Clearly, both you and triqui (and, I am sure, others) have had problems with these issues. I (and, I am sure, others) have not. Your problems are real. Changing the ruleset to remove them is not only a good solution, it is the best solution I know of. I change rulesets to make them more comfortable to my playstyle, too.
But just as your problems are real, the lack of problems others experience is also real. It depends on both the material, and your approach to the material.
Sure, we can agree on that. Magic overshadowing everything else is mostly a thing about the players. Probably I wont have a problem DMing your players, and probably you would DMing mine (specially some magic-lover power-gamer sorceror that loves to sink pirate ships with half a dozen spells on him to start with). I DMed 3.0 and 3.5 for a long time, and lot of times, we didn't have a problem (although, to be fair, lot of times we played in "Conan style" worlds, were magic was inexistant, or controlled by plot. But a couple standard high fantasy as well, including in "world of warcraft world", and mainly without issues that you can notice). However, some other times, the problems arised. So I chosed to move to a system that control that by default, instead of needing myself twisting everything so Magic does not disrupt the game (I'm morally against heavy handweaving and DM whim. If players get a good idea that get my guard low, they deserve victory, and not a simple "no that does not work, becouse I don't like it".)

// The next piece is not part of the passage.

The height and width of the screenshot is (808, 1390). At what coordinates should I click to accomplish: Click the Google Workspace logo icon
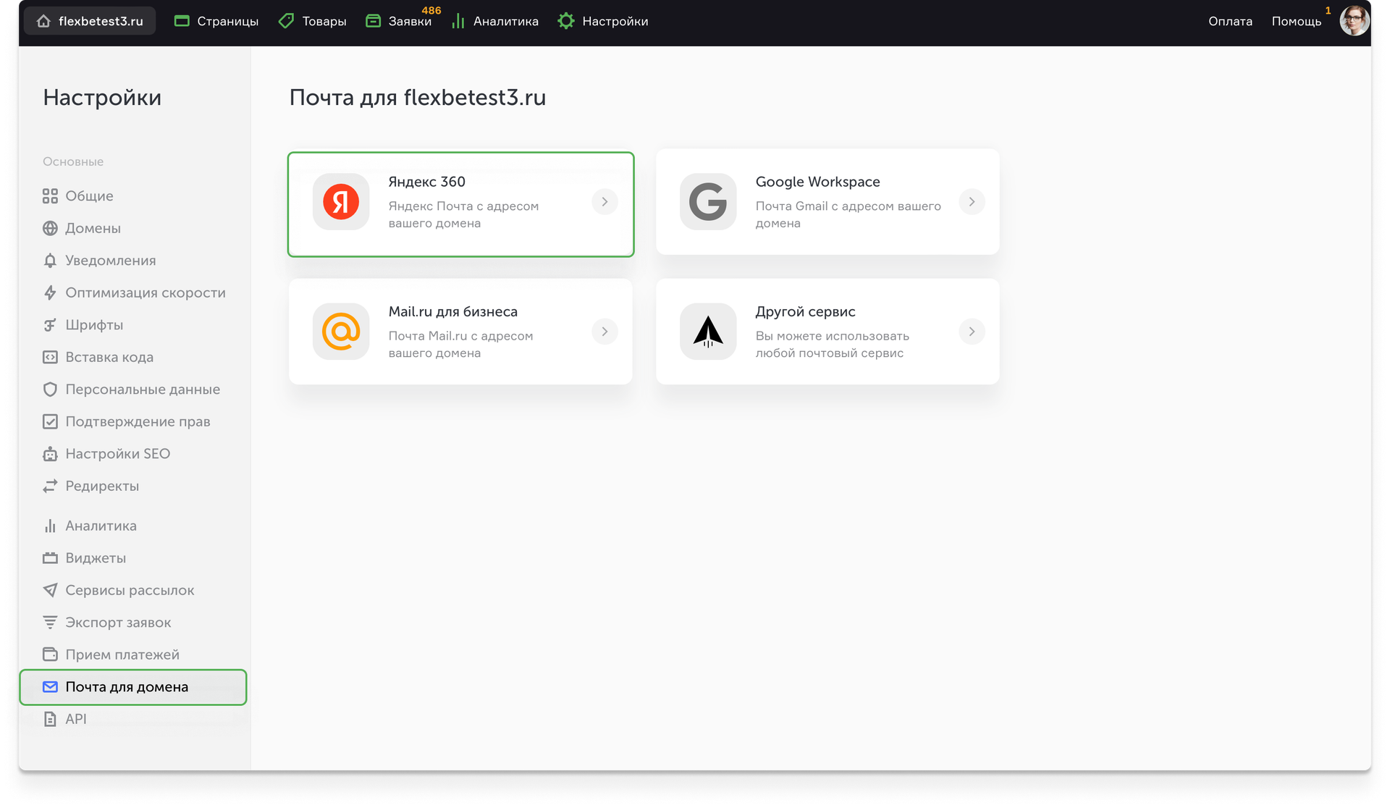(708, 202)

Agree. I jumped into this thread becouse of the tittle. While there is no such thing as "wrong fun", and your approach is absolutelly valid as soon as all (and not only the ones that cast spells) agree with it and have fun, everything s fine. However, to answer to the OP, in fiction, there is no such thing as "magic is better". Most of time, magic is not what we see in D&D or other high fantasy RPG (as Rolemaster or Runequest).. In most fiction, Magic is part of the plot, not the characters (as Gandalf), is part of the evil problem (Thulsa Doom), or is "on par" with Martial Characters (Achilles, Beowulf, Hercules...), or, even the main character is a powerful caster (like Elric), it doesn't have a lot of "shortcutting" spells. So, in my opinion, 4e serves better than 3e to *simulate* fantasy fiction. 0e to 3e serves better to simulate "D&D fiction" -such as Forgotten Realms novels-, mainly becouse D&D fiction is based on it.And there is no such thing as an objectively better approach (although some material may be objectively better for your approach than other material).